When I ask him what a major impact job might look like, he doesn’t mention astrophysics.

“Active research, where I can analyze the latest data, where I can have exposure to engineers to develop new technology – that would be perfect. And to have students to teach at the same time. That would be ideal.”

When asked whether he’s availed himself of local job-hunting resources, such as those facilitated by state assistance programs, Jesse shrugs.

“The problem with those agencies – those services — is that most often they’re intended for people who don’t have the training I already have,” he says. “They’re wonderful people, they do what they can, but it’s hard for them to even imagine what I do.”

When it comes to Nevada’s assistance packages, Jesse is running out of time. He’s currently 16 months into a two-year state-subsidized assistive technology program, yet he’s optimistic, never seems to lose his smile.

“He never lets himself get down,” says Diana, 24, of her brother. “Ask anyone. If you enter a room and talk to him for a while, you leave feeling, like ‘Wow. I can do anything, because I have no disability, and  there’s no reason to be upset.’ If somebody like Jesse can have a positive attitude every day…” she says, the implication being that able-bodied folks can, too.

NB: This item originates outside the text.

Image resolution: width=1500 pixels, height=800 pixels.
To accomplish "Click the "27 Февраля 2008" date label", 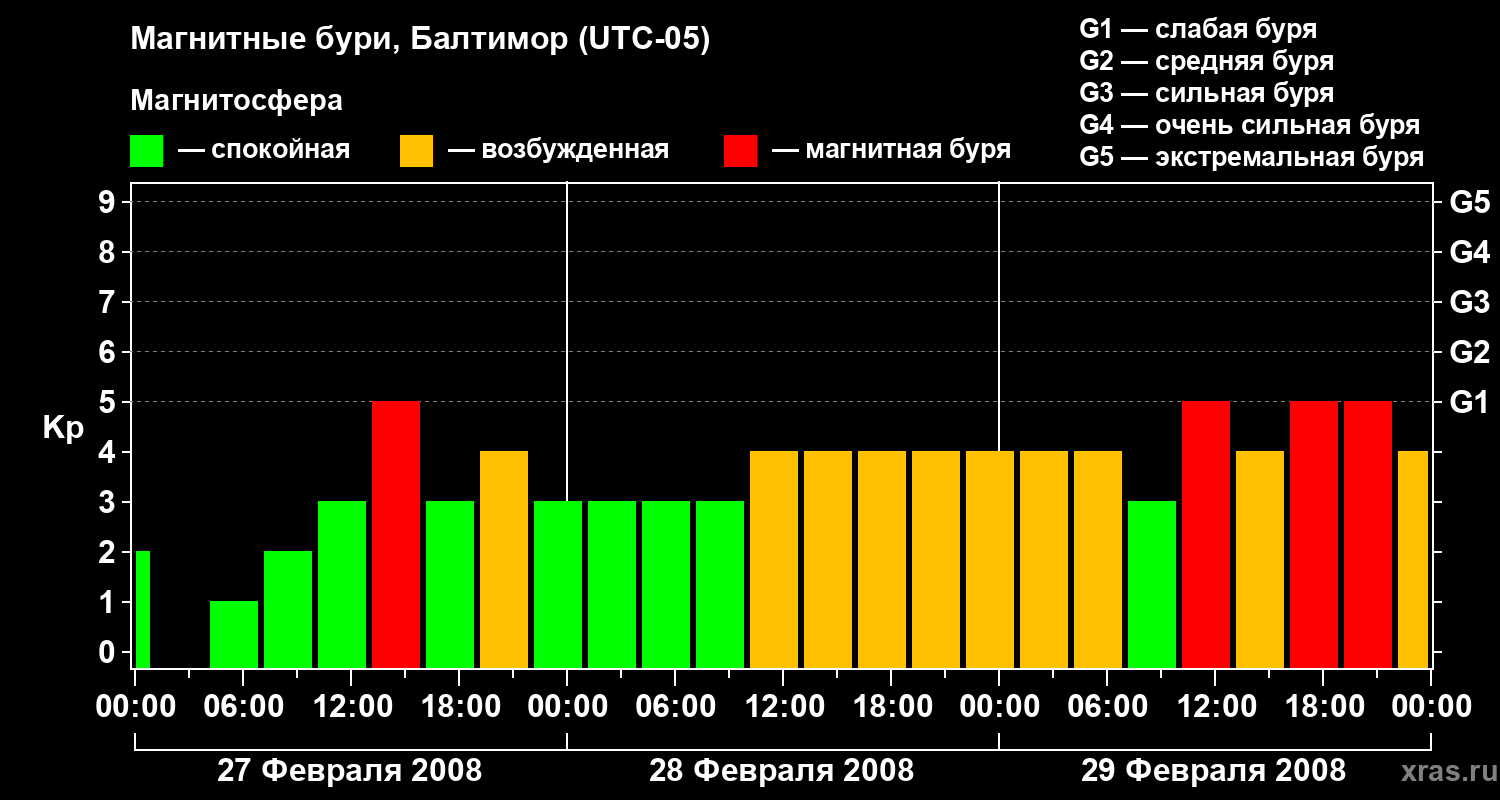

Diana’s right. Even from that first meeting at the Fleischmann, Jesse’s can-do spirit has buoyed my own. Early on I asked his opinion about the planet’s life support systems. “Have we done ourselves in by overpopulating the planet?” I wondered.

“Life is very resilient,” Jesse said, smiling, as usual. “I’m pretty optimistic about the future of life on the planet Earth.”

Epilogue

A year after the interview, NCED came through with a laptop computer, which Jesse mounts to his Invacare wheelchair. And in the spring of 2015, after a four-year job search, he joined the University of Nevada, Reno’s Advanced Automation and Robotics Lab.